Con una delibera del 1° ottobre scorso la Comunità Montana Vallo di Diano ha deciso, in linea con gli obiettivi di un “governo comprensoriale”, di intervenire “ad adiuvandum” nel giudizio avviato dal Comune di Atena Lucana per l’annullamento del permesso di costruire n.30/2014, con cui il Comune di Marsico Nuovo ha autorizzato l’approntamento della postazione sonda denominata “Pergola 1“, affinchè si realizzi un pozzo petrolifero esplorativo.
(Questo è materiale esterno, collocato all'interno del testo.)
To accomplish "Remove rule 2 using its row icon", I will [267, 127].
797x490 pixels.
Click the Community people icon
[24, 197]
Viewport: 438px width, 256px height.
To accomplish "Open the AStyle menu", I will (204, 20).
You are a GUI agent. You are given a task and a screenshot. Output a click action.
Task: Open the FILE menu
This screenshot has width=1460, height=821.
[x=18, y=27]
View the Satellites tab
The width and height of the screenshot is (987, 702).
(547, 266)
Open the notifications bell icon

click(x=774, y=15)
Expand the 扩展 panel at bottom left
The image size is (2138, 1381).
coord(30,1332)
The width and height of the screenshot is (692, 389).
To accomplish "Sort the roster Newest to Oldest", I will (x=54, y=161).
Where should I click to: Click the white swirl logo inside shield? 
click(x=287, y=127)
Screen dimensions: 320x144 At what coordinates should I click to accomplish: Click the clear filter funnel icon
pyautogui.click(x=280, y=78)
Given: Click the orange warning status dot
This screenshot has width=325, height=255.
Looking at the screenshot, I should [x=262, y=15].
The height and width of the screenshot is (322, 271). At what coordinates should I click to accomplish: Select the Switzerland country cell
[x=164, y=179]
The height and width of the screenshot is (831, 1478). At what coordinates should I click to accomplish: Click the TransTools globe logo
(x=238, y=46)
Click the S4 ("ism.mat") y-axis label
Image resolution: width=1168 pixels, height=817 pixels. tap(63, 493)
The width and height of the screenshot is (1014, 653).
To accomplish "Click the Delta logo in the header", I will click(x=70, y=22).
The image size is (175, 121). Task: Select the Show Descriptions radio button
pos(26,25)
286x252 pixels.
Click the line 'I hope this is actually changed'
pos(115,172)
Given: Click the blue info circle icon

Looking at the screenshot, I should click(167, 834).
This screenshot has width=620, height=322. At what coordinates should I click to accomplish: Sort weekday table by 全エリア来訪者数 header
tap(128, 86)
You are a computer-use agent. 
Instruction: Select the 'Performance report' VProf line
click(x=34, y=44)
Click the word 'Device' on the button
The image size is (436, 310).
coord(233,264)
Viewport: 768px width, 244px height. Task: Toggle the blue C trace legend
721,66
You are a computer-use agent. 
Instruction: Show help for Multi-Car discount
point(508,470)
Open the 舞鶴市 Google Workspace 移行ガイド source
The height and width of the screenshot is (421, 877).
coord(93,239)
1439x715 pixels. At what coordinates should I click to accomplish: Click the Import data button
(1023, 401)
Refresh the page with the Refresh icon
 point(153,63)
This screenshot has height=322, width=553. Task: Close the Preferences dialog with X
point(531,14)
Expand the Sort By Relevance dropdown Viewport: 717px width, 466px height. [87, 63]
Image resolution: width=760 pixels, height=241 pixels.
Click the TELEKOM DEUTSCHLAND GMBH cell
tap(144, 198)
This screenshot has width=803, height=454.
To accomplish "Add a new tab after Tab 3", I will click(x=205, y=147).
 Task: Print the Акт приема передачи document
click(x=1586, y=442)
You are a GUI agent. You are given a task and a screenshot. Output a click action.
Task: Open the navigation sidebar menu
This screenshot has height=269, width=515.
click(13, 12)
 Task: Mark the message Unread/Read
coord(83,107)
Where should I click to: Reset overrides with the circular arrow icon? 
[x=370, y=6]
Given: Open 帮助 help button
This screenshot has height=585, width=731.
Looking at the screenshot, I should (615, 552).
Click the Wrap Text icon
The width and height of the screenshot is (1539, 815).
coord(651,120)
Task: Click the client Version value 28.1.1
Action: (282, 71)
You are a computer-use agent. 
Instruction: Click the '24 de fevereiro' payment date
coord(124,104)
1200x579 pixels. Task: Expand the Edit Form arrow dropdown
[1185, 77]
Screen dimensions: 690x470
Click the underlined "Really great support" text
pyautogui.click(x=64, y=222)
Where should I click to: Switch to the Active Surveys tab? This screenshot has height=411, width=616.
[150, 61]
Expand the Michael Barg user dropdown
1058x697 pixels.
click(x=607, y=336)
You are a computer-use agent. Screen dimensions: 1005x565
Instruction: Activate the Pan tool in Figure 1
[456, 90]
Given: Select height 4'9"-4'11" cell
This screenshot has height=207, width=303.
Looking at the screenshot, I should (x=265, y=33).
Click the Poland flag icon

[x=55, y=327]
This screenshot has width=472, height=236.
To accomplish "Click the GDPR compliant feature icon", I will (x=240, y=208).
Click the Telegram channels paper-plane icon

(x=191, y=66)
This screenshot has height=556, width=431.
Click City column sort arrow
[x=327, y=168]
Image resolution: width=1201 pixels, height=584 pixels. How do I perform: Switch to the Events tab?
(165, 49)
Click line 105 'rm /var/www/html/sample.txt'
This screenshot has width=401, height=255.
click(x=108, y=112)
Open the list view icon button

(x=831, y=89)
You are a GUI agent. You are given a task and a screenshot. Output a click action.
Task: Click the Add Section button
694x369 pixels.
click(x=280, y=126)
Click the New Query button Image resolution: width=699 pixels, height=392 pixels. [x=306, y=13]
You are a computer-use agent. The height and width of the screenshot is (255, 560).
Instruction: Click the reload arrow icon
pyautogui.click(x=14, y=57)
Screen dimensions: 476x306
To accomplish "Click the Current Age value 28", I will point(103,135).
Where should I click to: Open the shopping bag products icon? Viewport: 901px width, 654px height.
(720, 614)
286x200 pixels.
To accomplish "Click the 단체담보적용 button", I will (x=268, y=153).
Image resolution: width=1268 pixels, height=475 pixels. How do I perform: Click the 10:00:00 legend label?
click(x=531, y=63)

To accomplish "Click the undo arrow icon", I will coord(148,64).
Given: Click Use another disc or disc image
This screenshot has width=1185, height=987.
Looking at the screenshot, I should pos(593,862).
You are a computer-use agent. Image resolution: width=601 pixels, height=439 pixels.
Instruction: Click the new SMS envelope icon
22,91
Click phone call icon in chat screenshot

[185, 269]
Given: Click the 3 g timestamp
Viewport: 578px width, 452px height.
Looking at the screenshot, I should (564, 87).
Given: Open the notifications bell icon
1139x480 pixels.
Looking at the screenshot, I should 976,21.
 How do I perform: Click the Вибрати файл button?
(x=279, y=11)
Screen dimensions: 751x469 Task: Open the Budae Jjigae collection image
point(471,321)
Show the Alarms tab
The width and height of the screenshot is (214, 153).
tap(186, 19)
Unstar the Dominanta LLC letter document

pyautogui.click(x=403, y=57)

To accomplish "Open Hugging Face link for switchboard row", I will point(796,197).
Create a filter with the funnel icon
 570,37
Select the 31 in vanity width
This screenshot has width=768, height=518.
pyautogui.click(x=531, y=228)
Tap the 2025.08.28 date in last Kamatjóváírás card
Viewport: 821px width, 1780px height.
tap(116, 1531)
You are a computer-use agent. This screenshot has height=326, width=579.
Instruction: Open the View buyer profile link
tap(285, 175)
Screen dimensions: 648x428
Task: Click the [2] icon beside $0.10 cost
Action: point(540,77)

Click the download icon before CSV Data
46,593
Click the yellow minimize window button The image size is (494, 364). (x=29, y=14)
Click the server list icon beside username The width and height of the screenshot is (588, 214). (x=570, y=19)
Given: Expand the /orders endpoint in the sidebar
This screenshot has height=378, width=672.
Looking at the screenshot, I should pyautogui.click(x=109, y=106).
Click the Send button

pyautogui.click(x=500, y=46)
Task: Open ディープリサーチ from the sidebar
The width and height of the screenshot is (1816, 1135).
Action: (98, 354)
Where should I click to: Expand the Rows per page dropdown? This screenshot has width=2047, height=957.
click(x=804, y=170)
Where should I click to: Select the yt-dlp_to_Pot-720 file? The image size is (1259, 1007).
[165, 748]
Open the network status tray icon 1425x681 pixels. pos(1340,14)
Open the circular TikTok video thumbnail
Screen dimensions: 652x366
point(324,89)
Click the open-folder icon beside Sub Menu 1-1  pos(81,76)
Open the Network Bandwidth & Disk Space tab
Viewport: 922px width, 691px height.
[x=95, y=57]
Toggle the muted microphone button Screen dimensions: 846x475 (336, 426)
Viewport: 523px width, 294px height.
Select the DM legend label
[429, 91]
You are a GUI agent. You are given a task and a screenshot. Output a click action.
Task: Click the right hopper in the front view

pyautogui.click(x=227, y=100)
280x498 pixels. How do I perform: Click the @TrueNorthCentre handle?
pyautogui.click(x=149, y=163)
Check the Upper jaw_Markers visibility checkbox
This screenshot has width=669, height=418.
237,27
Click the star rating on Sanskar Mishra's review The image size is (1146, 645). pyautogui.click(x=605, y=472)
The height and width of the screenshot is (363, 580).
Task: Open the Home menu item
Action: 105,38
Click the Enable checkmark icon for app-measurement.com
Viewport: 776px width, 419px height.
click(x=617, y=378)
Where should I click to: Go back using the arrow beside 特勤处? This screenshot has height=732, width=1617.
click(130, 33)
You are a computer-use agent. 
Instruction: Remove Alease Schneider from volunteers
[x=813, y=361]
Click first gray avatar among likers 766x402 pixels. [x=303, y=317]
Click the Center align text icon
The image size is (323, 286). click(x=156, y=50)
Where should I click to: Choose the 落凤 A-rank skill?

Molteplici sono le motivazioni addotte nel testo della delibera dall’ente montano valdianese per giustificare tale posizione. “Nella zona vicina al lotto – avanza la Comunità Montana nel testo deliberato – vi è la presenza di sorgenti ubicate nei comuni di Atena Lucana, Sala Consilina, Padula e Montesano sulla Marcellana, utilizzate per l’approvvigionamento idrico delle popolazioni di tali comuni, per uso domestico e attività industriali. Tutti i pozzi idrici ricadono nella perimetrazione del Vallo di Diano, territorio ricadente nel perimetro del Parco Nazionale del Cilento, Vallo di Diano e Alburni e nella regolamentazione dello stesso è vietata la presenza di pozzi petroliferi e di esplorazione“. La delibera continua sottolineando come non solo Atena Lucana abbia espresso parere contrario alla realizzazione di Pergola 1, ma anche Eboli e Roccadaspide, e come sia stata inoltrata al Comune di Marsico Nuovo una richiesta di accesso agli atti, con alla base il timore di danni irreversibili alle popolazioni, ai beni e alle attività dei comuni che si sono rivoltati dinanzi alla prospettiva futura che apre a un nuovo pozzo petrolifero e, ad oggi, non si sia ancora a conoscenza di un esame degli atti o di uno studio di dettaglio sulle conseguenze di eventuali perdite dal pozzo o di uno studio sismico sul comportamento e sulla sicurezza del pozzo stesso.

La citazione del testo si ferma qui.